LCC models are used in many studies of human impacts on the environment, but knowing how well these models predict observed changes in the landscape is still a challenge. We used nearly three decades of LCC maps to determine that parameters associated with the different drivers of change were selected differently for each land cover transition; and these transitions, which varied significantly through time, could be associated with different landscape change activities.

In addition, our model validations revealed a strong importance of calibration year and validation year in determining the predictive power of the model. Furthermore, some of the parameters associated with different LCC drivers exhibited strong directional trends. At long timescales, the problem is saturation. When enough time has passed, many sites have undergone more than one change, but it is impossible to detect more than one. This means that the observed number of changes is no longer linear with time, but instead flattens out.

Even at intermediate genetic distances, with phylogenetic data still sufficient to estimate topology, signal for the overall scale of the tree can be weak under complex likelihood models, leading to highly uncertain molecular clock estimates. At very short time scales, many differences between samples do not represent fixation of different sequences in the different populations.

Instead, they represent alternative alleles that were both present as part of a polymorphism in the common ancestor. The inclusion of differences that have not yet become fixed leads to a potentially dramatic inflation of the apparent rate of the molecular clock at very short timescales.

The molecular clock technique is an important tool in molecular systematics , the use of molecular genetics information to determine the correct scientific classification of organisms or to study variation in selective forces. Knowledge of approximately constant rate of molecular evolution in particular sets of lineages also facilitates establishing the dates of phylogenetic events, including those not documented by fossils , such as the divergence of living taxa and the formation of the phylogenetic tree.

From Wikipedia, the free encyclopedia. Technique to deduce the time in prehistory when two or more life forms diverged. Not to be confused with Chemical clock. Darwin's finches by John Gould.

  • Implementing Electronic Card Payment Systems (Artech House Computer Security Series);
  • Looking for Class: Days and Nights at Oxford and Cambridge.
  • Adobe PhotoShop Unmasked: The Art and Science of Selections, Layers, and Paths.
  • Sensorimotor maps can be dynamically calibrated using an adaptive-filter model of the cerebellum?
  • The Masonic Myth: Unlocking the Truth About the Symbols, the Secret Rites, and the History of Freemasonry.
  • Say to the Sun, Dont Rise, and to the Moon, Dont Set: Two Oral Narratives from the Countryside of Maharashtra.
  • Molecular clock - Wikipedia?

Key topics.
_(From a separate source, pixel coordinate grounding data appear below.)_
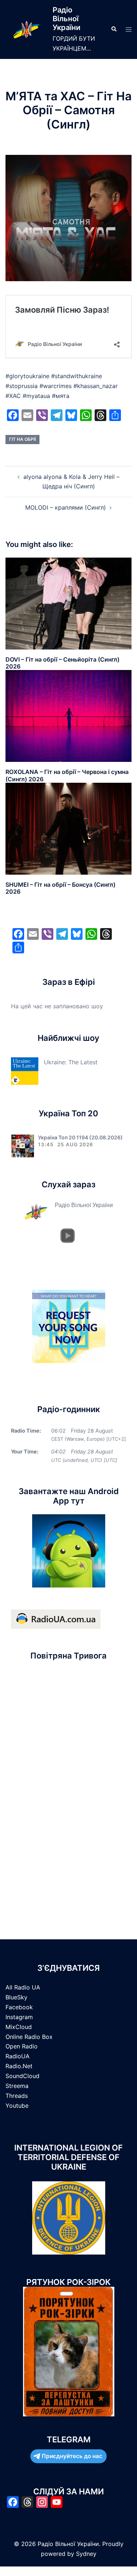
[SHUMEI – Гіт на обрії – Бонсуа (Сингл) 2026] (68, 828)
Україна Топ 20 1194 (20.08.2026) (80, 1137)
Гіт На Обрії (22, 439)
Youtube (16, 2105)
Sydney (86, 2553)
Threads (16, 2095)
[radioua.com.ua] (55, 1618)
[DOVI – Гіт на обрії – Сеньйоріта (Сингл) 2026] (68, 603)
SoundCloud (22, 2076)
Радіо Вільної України (66, 18)
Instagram (19, 2017)
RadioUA (17, 2056)
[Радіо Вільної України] (26, 29)
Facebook (19, 2007)
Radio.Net (19, 2066)
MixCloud (18, 2026)
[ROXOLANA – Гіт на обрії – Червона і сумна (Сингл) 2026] (68, 715)
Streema (16, 2085)
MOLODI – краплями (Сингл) (65, 507)
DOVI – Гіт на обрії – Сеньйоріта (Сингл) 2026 (62, 663)
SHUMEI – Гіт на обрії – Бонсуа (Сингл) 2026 (60, 888)
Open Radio (21, 2046)
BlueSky (16, 1997)
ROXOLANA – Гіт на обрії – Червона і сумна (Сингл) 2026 (67, 775)
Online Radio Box (29, 2036)
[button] (114, 29)
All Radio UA (22, 1987)
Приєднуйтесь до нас (72, 2456)
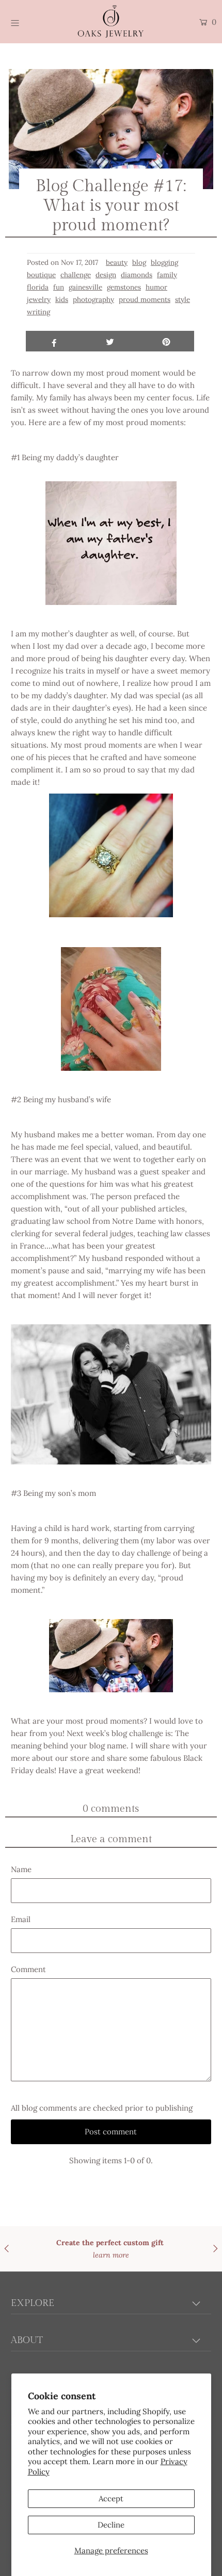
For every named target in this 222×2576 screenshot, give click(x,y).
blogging (164, 262)
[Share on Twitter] (110, 341)
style (182, 299)
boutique (41, 274)
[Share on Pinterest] (166, 341)
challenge (75, 274)
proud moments (144, 299)
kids (61, 299)
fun (58, 287)
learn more (166, 2255)
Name (21, 1869)
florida (38, 287)
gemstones (124, 287)
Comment (28, 1969)
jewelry (39, 299)
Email (20, 1919)
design (106, 274)
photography (93, 299)
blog (139, 262)
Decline (111, 2525)
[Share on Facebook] (54, 341)
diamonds (136, 274)
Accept (111, 2498)
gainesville (85, 287)
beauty (117, 262)
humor (156, 287)
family (167, 274)
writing (38, 311)
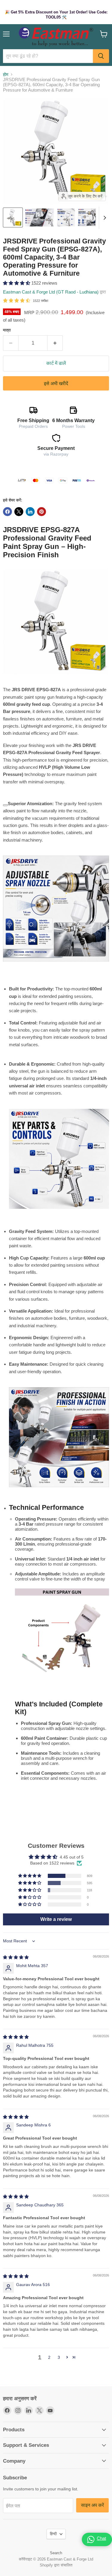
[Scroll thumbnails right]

Introduction to evolution Evidence of evolution Common descent Evidence of common descent. Processes and outcomes. Natural history. History of evolutionary theory. Fields and applications. Applications of evolution Biosocial criminology Ecological genetics Evolutionary aesthetics Evolutionary anthropology Evolutionary computation Evolutionary ecology Evolutionary economics Evolutionary epistemology Evolutionary ethics Evolutionary game theory Evolutionary linguistics Evolutionary medicine Evolutionary neuroscience Evolutionary physiology Evolutionary psychology Experimental evolution Phylogenetics Paleontology Selective breeding Speciation experiments Sociobiology Systematics Universal Darwinism.

Social implications. Evolution as fact and theory Social effects Creation—evolution controversy Objections to evolution Level of support. In Kasha, M. Horizons in Biochemistry. Academic Press, New York. Bibcode : PNAS Bibcode : Natur.